A Wadi el-Malik, nei pressi di Assuan, è stata scoperta un’iscrizione di 5000 anni che, nonostante la sua estrema brevità, avrebbe un’importanza straordinaria. Solo quattro segni in proto-geroglifico che attesterebbero il dominio di Re Scorpione (II) fino ai remoti confini meridionali dell’Egitto.

Il ritrovamento dell’iscrizione, insieme a ceramica coeva, risale a oltre due anni fa, ma ora i risultati dello studio sono stati pubblicati da Ludwig Morenz (Università di Bonn) per il primo numero della nuova rivista “KATARAKT. Aswan Archaeological Working Papers“.

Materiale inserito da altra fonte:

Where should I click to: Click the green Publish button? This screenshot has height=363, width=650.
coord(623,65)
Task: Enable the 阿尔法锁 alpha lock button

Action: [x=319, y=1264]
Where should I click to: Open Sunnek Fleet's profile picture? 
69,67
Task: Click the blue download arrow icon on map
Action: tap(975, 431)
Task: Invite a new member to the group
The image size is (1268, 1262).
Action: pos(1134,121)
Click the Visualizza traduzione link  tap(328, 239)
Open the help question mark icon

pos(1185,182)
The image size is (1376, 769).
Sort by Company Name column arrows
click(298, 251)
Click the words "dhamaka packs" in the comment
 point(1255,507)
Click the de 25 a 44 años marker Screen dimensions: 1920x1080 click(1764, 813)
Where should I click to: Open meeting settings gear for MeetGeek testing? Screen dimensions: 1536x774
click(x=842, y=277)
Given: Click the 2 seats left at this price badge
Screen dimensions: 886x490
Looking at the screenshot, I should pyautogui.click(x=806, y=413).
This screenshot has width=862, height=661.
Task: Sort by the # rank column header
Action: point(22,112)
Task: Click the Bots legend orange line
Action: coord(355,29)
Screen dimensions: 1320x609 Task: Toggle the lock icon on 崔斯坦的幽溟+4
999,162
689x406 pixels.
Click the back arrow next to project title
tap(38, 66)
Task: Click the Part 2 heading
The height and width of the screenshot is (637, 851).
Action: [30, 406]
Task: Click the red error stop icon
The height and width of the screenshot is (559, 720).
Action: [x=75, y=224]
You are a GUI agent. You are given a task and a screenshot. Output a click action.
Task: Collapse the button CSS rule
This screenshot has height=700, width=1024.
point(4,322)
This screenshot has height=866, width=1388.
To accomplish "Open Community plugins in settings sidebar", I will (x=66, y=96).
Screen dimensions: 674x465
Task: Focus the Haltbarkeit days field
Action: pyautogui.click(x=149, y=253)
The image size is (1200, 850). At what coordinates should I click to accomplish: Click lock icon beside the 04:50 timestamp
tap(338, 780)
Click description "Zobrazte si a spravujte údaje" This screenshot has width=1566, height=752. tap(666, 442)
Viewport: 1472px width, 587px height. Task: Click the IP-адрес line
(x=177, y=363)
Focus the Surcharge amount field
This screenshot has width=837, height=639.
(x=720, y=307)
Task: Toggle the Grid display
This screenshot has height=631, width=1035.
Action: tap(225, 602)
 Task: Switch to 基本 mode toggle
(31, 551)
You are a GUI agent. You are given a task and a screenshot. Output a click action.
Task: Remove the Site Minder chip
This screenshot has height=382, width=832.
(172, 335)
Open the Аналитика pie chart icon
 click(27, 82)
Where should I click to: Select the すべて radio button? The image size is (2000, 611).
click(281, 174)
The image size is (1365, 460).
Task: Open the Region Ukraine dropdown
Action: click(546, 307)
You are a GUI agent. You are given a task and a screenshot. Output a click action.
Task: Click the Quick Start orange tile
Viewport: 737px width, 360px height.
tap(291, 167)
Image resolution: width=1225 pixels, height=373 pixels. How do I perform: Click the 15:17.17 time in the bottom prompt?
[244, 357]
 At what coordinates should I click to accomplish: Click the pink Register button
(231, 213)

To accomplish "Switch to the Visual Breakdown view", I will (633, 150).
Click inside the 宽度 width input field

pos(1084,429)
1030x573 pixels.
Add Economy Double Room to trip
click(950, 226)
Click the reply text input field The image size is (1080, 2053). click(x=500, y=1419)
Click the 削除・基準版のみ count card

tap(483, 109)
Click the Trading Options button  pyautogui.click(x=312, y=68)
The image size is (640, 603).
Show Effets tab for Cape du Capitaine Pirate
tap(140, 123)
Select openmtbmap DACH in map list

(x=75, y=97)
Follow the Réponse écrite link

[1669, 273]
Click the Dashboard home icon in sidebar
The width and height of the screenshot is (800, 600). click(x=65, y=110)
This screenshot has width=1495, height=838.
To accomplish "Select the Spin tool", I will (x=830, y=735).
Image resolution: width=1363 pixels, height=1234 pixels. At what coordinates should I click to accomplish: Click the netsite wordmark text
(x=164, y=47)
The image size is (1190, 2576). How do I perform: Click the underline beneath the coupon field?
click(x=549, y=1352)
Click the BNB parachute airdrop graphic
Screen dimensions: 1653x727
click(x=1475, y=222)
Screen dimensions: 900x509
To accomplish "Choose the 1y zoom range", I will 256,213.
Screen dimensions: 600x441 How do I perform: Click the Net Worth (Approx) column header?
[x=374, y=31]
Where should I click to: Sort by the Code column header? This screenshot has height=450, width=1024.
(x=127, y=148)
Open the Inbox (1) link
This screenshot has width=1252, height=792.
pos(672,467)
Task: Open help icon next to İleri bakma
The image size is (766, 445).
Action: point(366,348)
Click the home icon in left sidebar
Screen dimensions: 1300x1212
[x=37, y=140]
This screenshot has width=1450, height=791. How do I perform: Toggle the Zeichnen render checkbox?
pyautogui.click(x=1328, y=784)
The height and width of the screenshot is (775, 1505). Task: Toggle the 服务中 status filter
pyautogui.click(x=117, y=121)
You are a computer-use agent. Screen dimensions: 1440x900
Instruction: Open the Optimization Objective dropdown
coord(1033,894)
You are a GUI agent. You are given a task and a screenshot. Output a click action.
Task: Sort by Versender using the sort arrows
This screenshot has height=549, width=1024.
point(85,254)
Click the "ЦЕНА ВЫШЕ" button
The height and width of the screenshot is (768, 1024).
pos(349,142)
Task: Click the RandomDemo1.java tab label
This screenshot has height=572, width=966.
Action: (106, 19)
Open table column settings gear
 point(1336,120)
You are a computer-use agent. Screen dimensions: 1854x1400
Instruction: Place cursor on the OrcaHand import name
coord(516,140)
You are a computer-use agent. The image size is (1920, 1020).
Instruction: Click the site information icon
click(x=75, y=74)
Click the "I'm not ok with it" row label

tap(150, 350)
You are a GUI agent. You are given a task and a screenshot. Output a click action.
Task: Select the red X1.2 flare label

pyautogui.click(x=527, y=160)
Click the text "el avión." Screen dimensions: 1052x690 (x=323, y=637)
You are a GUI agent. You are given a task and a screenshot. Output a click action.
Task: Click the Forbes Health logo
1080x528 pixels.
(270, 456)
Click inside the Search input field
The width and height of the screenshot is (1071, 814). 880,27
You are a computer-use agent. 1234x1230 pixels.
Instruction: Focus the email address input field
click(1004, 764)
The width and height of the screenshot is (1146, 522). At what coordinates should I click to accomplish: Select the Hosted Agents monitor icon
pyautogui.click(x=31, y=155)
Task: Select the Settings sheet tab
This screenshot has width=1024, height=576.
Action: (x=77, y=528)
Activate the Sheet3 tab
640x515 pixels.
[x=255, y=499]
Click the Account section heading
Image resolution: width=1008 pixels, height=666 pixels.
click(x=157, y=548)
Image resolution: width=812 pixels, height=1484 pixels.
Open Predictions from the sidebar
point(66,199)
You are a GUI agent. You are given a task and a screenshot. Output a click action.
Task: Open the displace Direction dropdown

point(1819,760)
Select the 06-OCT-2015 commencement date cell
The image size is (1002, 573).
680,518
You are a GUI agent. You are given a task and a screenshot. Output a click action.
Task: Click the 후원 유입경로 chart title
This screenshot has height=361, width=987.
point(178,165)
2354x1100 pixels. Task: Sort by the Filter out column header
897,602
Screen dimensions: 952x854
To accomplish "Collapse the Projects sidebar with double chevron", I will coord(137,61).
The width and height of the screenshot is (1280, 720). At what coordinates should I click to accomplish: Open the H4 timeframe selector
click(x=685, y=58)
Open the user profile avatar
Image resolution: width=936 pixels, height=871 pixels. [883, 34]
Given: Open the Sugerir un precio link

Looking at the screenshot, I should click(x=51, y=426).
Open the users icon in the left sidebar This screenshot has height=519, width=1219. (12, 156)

Il testo inciso su una roccia, traducibile con “Dominio dell’Horus Re Scorpione“, è accompagnato da un segno circolare, determinativo che identifica nomi di luoghi, e quindi corrisponderebbe al più antico toponimo conosciuto a esclusione di quelli che si trovano su etichette e sigilli per merci (come quelli della tomba U-j di Umm el-Qa’ab, dove fu sepolto l’omonimo sovrano predinastico, Scorpione I) . Il regno di Scorpione II, infatti, è attestato intorno al 3070 a.C., in una primordiale fase di formazione dello Stato egiziano e per questo, secondo Morenz, l’iscrizione sarebbe la prima fonte scritta attestante un effettivo controllo politico di una zona così periferica.

Tuttavia, tutti i condizionali usati sono d’obbligo perché l’argomento è molto dibattuto. Al di là della lettura dubbia dell’iscrizione, come segnala Paolo Medici (dottore di ricerca in Egittologia presso la Freie Universität Berlin ed esperto di Predinastico), molti studiosi non sono nemmeno d’accordo con il considerare Scorpione II un faraone a sé, identificandolo con Narmer o addirittura negando che sia veramente esistito.